Kathryn Miller-Jensen, assistant professor of biomedical engineering & molecular, cellular, & developmental biology, has been selected to receive the 2014 Ackerman Award for Teaching and Mentoring. Made possible by a generous gift from SEAS alum Robert W. Ackerman ’60, this annual award, which includes a $5,000 cash prize, recognizes outstanding teaching and mentoring as evidenced by the faculty member's impact on, and involvement with, students.

“Since arriving at Yale four years ago, I’ve worked hard to make my teaching better and better, so this award is incredibly gratifying,” said Miller-Jensen. “For the same reason, it also feels like something I need to live up to as I start preparing for next semester.”

Nominators described Miller-Jensen as an experienced, motivated, and encouraging mentor who “trusts students’ abilities,” and her combination of mentoring, teaching, and research was highlighted as a model for students to emulate. Moreover, the student panel who reviewed award nominees praised Miller-Jensen’s ability to tailor her courses to student interests—which Miller-Jensen considers a key component of her classroom success. 

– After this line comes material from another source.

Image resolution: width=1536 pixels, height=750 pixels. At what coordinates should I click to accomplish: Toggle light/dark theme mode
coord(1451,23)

“Learning, even in core courses, doesn’t have to be boring,” she said. “So after my first year of teaching, I decided to focus on the things that excite me. For a course like ‘Biomolecular Transport and Kinetics,’ a core junior-level course, I tapped into my research on modeling subcellular reactions, cell signaling and transcription—and I kind of flipped the course over into something new the second time I taught it.”

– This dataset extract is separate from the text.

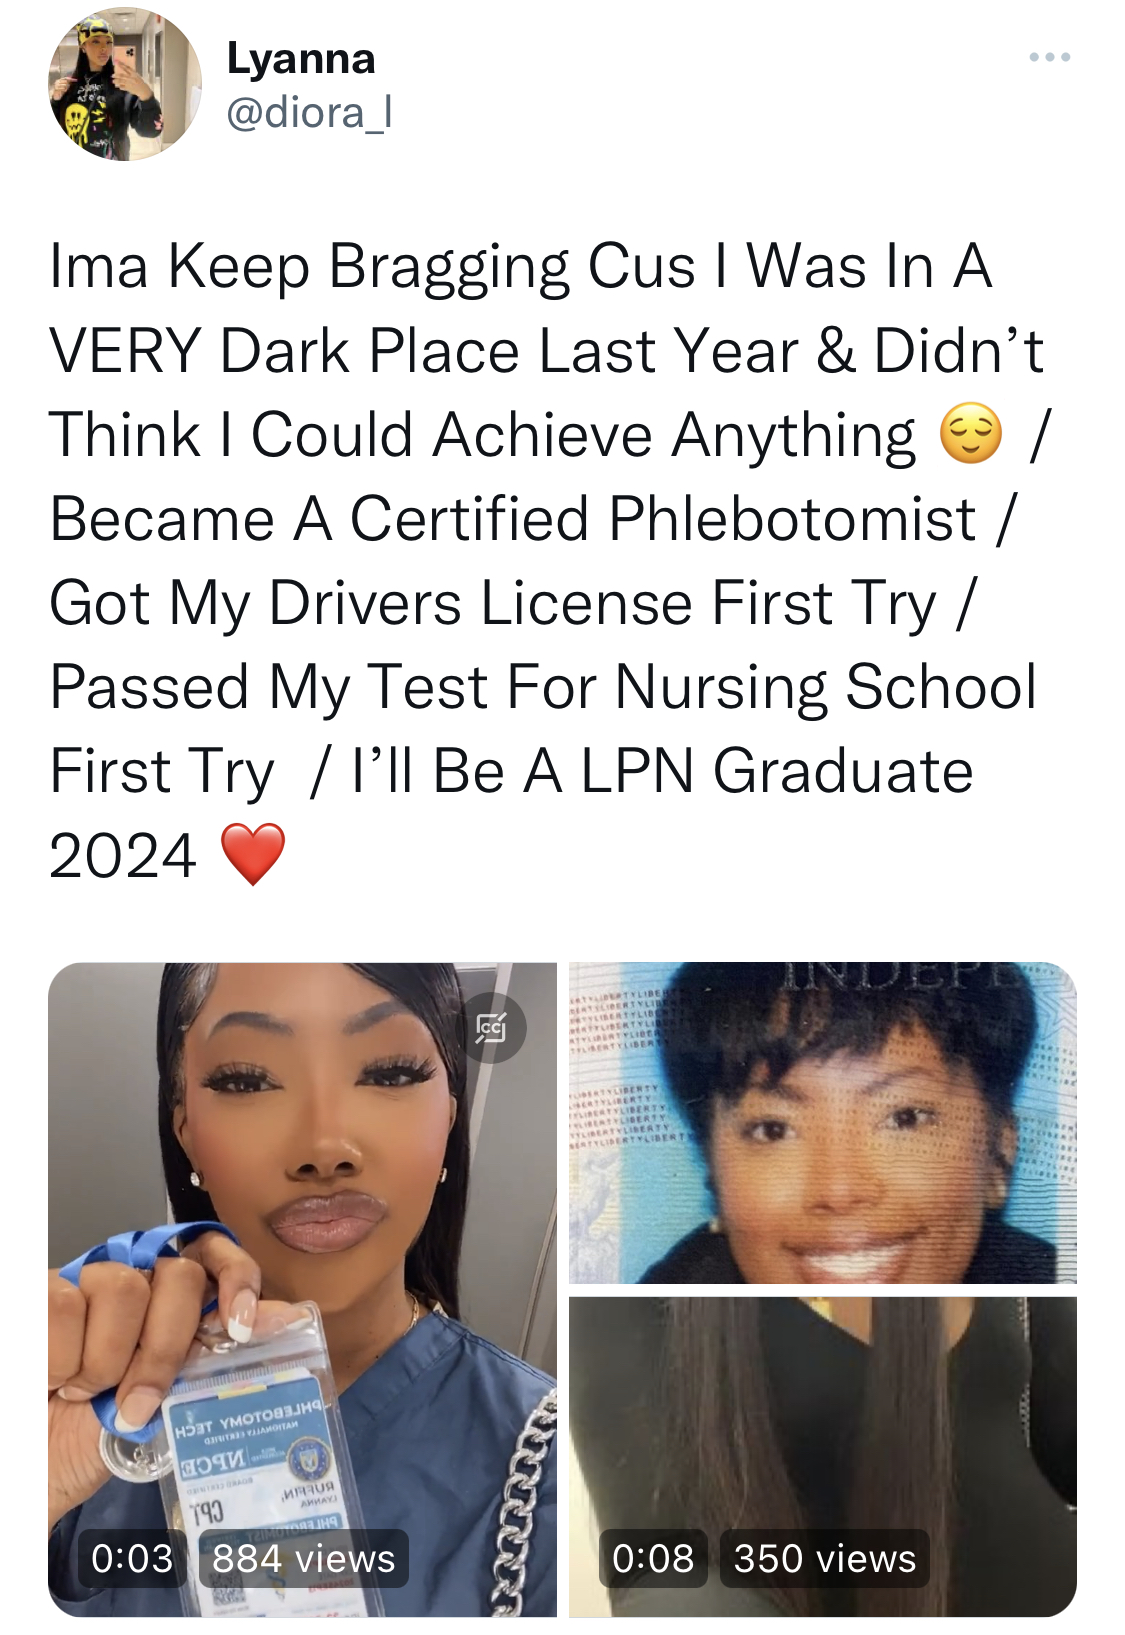Click the red heart emoji after 2024

click(253, 855)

That “something new” was a tighter integration of biology and engineering, the kind of integration that has fueled Miller-Jensen’s career. Her research into innate immune signaling and HIV latency combines biological measurements with mathematical and computational modeling. “We are both an experimental and a computational lab,” she said, “so we spend a lot of time thinking about how to collect quantitative experimental data and then we also apply modeling techniques to that data.”

Informed by her lab experience, Miller-Jensen saw that same overlap of interests in her students. “Yale students take a lot of cellular and molecular biology courses in addition to their engineering courses,” she said, “so I wanted a class that would help them see how engineering principles connect directly to the basic biological reactions occurring inside cells. What I like to say is the cell is a little machine—it takes in inputs, it has outputs, and there is some function inside that cell that as engineers we believe we can understand. In my classes, I want students to see how even their bio courses are integral to helping them think about how to apply engineering principles to real-world problems. 

“And it seems like that effort was appreciated. This award shows me that it made a difference.”